## Excerpt

— START —

And for the sake of curiosity, it’s worth mentioning personal conlangs, nothing else than languages created for personal uses and belonging to no one else than the inventor itself. This kind of language may be invented with the aim of self-expression or to pay tribute to a language or language family the creator appreciates, attempting to capture the flavour of the original as much as possible or maybe, for as less poetic as it sounds, it could be created just for fun. 😁
How fascinating the world of conlangs is! But how did we get there? Let’s recap!
The history of conlangs
Until now we have talked about what conlangs are and what kind of constructed languages are existing, but their rise in the linguistic world is not as recent as we could think.
Actually, from what can be gathered on the topic, the first traces of what can be properly called “a conlang” date back to the 12th century, when the first constructed languages surfaced on the basis of religious or ritual purposes. ✝️
Hildegard of Bingen and her mystic conlang
More specifically, the German Benedictine abbess and polymath Hildegard of Bingen created the so-called Lingua Ignota, a language invented for mystical purposes and made of 23-letters-alphabet denominated litterae ignotae (Latin for “unknown letters”) and with no grammar. Apparently, the only known text using this language used words embedded in Latin.
Being an actual Catholic saint as well as the first conlanger ever known, Hildegard of Bingen earned the name of Patron Saint of Conlanging. ⛪
Enochian, or the otherworldly conlang
Other constructed languages have come to light between the 12th century and 17th century and one of the most illustrious examples is the occult language Enochian: it was created by the English mathematician and occultist John Dee and the English occultist Edward Kelley, who claimed to have received it as a gift from angels. That is the reason why Dee referred to the language as “Celestial Speech”, “First Language of God-Christ”, “Holy Language”, or “Language of Angels”, or even Adamical since he believed that this was the language used by Adam to name all things.
The name Enochian comes from the belief that the Biblical patriarch Enoch had been the last human (before Dee and Kelley) to know the language. Enochian is thought to be complementary to the practice of Enochian magic and it’s composed of a limited set of texts: according to various studies conducted on the translations, there is no sufficient work to carve out any regular morphology, although some words resemble English and proper biblical names. In addition, it comes with no articles and prepositions as well as with rare adjectives. 🧐
According to the writer and scholar Aaron Leitch, the very little evidence of Enochian conjugations, despite being reminiscent of English, is highly irregular and makes us doubt whether or not this language had conjugations. The largest forms are recorded for ‘be’ and for goh- ‘say’:
Then, in 1668 the book An Essay Towards a Real Character, and a Philosophical Language by the philosopher John Wilkins was published to create a universal language that could be used by all humankind. His idea didn’t catch up but his goal was the one of creating what today could be deemed an auxiliary language, being linguistically neutral and able to facilitate communication among earthlings.

— END —

## Provided material
— START —

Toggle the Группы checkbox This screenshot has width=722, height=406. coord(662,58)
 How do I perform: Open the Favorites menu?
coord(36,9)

— END —

## Tasks to complete
**A.** Translate this sentence from the excerpt on conlangs into Spanish: "The name Enochian comes from the belief that the Biblical patriarch Enoch had been the last human (before Dee and Kelley) to know the language."
**B.** Answer these questions from the excerpt on conlangs:
(i) To what century do the first traces of a conlang date back?
(ii) How many letters make up the alphabet of Lingua Ignota?
(iii) In what year was John Wilkins's book An Essay Towards a Real Character, and a Philosophical Language published?

## Solved tasks
**A.** El nombre enoquiano proviene de la creencia de que el patriarca bíblico Enoc había sido el último ser humano (antes de Dee y Kelley) en conocer la lengua.

**B.**
(i) The 12th century
(ii) 23
(iii) 1668